Start of Document segment

The Sound Barrier : Blog

Even with The Sound Barrier in the stupendously capable hands it is in, with some of PBS's best fill-in announcers, during my absence throughout bits of November and December, I find it impossible to leave the show and you, the people who follow it, out of my head entirely. So here I am, in snow-blanketed Germany, updating the blog.

The part of Germany I am in is a tiny little town called Kürten, hidden away amongst hills and trees about 35 kms north-east of Cologne. Despite being small, and hidden, and barely known at all, it is remarkable for a few things: its beauty, the kindness of its local people, and the fact that it was, for the last half of his life, the home of Karlheinz Stockhausen and still the place where the continuance of his legacy is centred, through the amazing hard work of the Stockhausen Foundation for Music.

It is the last of these that brings me here once or twice a year, although the others – its beauty and its people – are nice bonuses too. But when a composer's legacy includes a Foundation that has preserved the loads and loads of sketch material that he compiled as he created his works, a Foundation that is led by the people with whom he shared both his creative and personal life and who continue to enthusiastically teach his music and methods to the many musicians, musicologists and composers who come here, either at odd times here and there like I do, or to attend the biannual summer courses, as I also do, then it is hard for a person, so intensely devoted to his music as I am, to keep away for long.

End of Document segment
Start of Stored data

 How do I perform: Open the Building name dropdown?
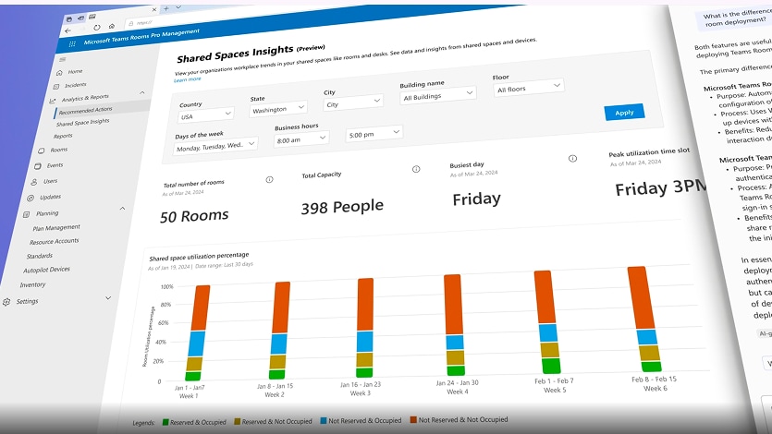point(437,94)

End of Stored data

● Exercises to complete
(1) According to the blog post about Kürten, where is the town located relative to Cologne?
(2) Using the blog post about Kürten, explain why the writer visits the town once or twice a year.

● Answers to the exercises
(1) About 35 km north-east of Cologne.

(2) Kürten is home to the Stockhausen Foundation for Music, which has preserved Karlheinz Stockhausen's sketch material. The Foundation is led by the people who shared his creative and personal life and who keep teaching his music and methods. Being intensely devoted to his music, the writer finds it hard to stay away for long, and the town's beauty and kind people are welcome bonuses.